BERLIN (dpa-AFX) -Bundeswirtschaftsminister Robert Habeck ist verärgert, dass mit der Blockade des Wachstumsbeschleunigungsgesetzes durch seine Grünen-Parteikollegin Lisa Paus erneut der Eindruck des Streits in der Ampel-Koalition entstanden ist. Der Vizekanzler sagte am Mittwochabend im ZDF-"heute journal", das sei "kein Glanzstück gewesen". Der Eindruck des Streits sei sehr ärgerlich, weil die Koalition eigentlich ständig wichtige Dinge beschließe. "Wir versauen es uns permanent selbst. Und das ist natürlich auf Dauer kein Erfolgsgeheimnis", beklagte Habeck.
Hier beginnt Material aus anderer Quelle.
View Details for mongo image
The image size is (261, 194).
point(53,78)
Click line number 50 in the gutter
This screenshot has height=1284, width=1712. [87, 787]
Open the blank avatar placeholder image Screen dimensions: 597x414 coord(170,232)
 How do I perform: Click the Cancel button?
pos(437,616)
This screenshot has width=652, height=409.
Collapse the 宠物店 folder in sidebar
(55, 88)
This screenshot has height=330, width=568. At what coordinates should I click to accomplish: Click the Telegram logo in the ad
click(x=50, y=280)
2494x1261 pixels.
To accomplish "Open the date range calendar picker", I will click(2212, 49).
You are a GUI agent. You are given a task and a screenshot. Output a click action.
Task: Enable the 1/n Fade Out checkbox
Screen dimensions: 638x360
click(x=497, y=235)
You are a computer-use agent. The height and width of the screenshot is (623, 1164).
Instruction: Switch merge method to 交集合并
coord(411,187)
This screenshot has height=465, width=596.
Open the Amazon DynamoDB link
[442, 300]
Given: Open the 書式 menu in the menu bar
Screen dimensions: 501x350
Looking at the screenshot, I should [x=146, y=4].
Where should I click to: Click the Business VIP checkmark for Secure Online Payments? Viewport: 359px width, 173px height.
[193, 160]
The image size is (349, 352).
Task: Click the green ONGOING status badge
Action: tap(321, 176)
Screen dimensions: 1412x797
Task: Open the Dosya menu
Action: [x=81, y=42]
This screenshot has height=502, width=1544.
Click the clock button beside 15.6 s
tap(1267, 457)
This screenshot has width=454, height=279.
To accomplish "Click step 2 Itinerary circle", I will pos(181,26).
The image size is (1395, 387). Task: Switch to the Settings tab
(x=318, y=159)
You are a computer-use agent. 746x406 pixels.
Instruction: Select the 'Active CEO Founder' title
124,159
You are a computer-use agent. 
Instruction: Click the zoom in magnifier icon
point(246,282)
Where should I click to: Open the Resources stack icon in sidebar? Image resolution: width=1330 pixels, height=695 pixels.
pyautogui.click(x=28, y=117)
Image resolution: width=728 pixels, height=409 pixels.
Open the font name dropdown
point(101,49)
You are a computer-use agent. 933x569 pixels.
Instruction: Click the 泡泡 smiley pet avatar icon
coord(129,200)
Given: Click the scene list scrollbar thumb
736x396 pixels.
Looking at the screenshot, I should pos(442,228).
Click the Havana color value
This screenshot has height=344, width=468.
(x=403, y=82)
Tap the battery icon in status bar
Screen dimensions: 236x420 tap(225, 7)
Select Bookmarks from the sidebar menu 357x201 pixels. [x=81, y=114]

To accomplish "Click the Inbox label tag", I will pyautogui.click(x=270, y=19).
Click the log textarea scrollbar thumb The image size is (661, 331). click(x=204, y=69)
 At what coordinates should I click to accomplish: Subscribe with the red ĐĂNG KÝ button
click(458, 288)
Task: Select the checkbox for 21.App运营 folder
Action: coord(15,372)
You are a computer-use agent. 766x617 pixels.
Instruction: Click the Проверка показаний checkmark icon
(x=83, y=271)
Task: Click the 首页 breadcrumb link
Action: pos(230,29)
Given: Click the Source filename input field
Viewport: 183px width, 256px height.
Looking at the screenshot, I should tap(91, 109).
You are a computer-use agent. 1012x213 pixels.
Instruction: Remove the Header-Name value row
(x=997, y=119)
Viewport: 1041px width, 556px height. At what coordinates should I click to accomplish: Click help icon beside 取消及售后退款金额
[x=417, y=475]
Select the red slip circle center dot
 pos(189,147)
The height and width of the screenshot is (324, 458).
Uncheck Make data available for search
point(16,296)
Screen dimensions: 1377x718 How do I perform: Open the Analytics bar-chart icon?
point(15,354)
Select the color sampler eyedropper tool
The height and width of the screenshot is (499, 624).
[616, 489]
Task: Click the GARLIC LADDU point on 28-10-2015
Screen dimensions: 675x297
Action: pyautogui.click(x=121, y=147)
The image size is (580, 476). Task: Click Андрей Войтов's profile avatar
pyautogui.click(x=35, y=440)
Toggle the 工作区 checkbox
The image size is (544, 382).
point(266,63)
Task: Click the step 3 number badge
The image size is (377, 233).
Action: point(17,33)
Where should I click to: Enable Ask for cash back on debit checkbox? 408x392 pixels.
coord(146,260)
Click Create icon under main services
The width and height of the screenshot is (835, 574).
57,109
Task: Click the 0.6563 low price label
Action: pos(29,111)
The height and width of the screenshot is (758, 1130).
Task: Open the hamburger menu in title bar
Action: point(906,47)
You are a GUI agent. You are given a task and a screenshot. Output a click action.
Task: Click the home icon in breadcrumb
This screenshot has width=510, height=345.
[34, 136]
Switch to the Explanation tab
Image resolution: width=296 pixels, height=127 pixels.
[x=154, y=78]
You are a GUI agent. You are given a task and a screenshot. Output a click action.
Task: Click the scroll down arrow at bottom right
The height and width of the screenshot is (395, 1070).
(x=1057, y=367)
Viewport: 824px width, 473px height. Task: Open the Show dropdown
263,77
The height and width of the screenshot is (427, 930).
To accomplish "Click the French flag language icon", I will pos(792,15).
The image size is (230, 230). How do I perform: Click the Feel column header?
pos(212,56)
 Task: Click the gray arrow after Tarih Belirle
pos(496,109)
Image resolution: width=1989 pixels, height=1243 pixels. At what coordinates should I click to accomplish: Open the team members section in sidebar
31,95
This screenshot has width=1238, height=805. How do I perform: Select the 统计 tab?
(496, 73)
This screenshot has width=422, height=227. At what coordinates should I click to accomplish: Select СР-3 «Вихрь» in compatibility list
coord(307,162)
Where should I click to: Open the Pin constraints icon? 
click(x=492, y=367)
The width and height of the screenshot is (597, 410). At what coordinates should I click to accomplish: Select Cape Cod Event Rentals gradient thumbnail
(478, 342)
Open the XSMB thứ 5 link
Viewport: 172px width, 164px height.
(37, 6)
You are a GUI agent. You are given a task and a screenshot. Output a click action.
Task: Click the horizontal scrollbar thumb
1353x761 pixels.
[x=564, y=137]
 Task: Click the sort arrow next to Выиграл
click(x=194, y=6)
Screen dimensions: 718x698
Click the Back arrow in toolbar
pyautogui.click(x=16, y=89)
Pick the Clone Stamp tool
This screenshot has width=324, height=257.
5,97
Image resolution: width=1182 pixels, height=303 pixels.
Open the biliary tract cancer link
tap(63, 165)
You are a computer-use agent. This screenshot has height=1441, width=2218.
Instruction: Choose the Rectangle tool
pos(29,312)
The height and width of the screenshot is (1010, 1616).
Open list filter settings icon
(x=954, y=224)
Das Wachstumschancengesetz war wegen der ungeklärten Finanzierung der Kindergrundsicherung in der vergangenen Woche von Familienministerin Lisa Paus (Grüne) blockiert worden. Habeck, der dem Gesetz mit rund 50 Steuererleichterungen für Firmen bereits zugestimmt hatte, betonte aber, in der Sache sei kein Schaden entstanden. Er rechne mit einer Einigung zu beiden Projekten. Der Vizekanzler verwies zugleich darauf, dass seine Partei in den vergangenen beiden Jahren viele Entscheidungen mitgetragen habe, die nicht in ihrem Wahlprogramm gestanden hätten, aber wichtig für das Land und die Stabilität des Landes gewesen seien. Mit Blick auf die Blockade im Kabinett meinte Habeck: "An der Stelle hat's mal nicht geklappt. Aber da mag sicherlich auch Frust oder falsche Taktik eine Rolle gespielt haben."

Mit der Kindergrundsicherung sollen Leistungen für Familien zusammengefasst und zugleich erhöht werden. Paus hat dazu in der vergangenen Woche einen Gesetzentwurf vorgelegt. Die FDP sieht Leistungsverbesserungen aber kritisch. Beim Wachstumschancengesetz von Finanzminister Christian Lindner (FDP) handelt es sich um ein Gesetzespaket mit steuerpolitischen Maßnahmen, die die Wirtschaft um jährlich rund 6,5 Milliarden Euro entlasten sollen.

Mit einer Einigung zur Kindergrundsicherung rechnet Kanzler Olaf Scholz in den nächsten Tagen, wie ein Regierungssprecher am Mittwoch erklärt hatte. Kommende Woche trifft sich das Kabinett zur Klausur auf Schloss Meseberg nördlich von Berlin.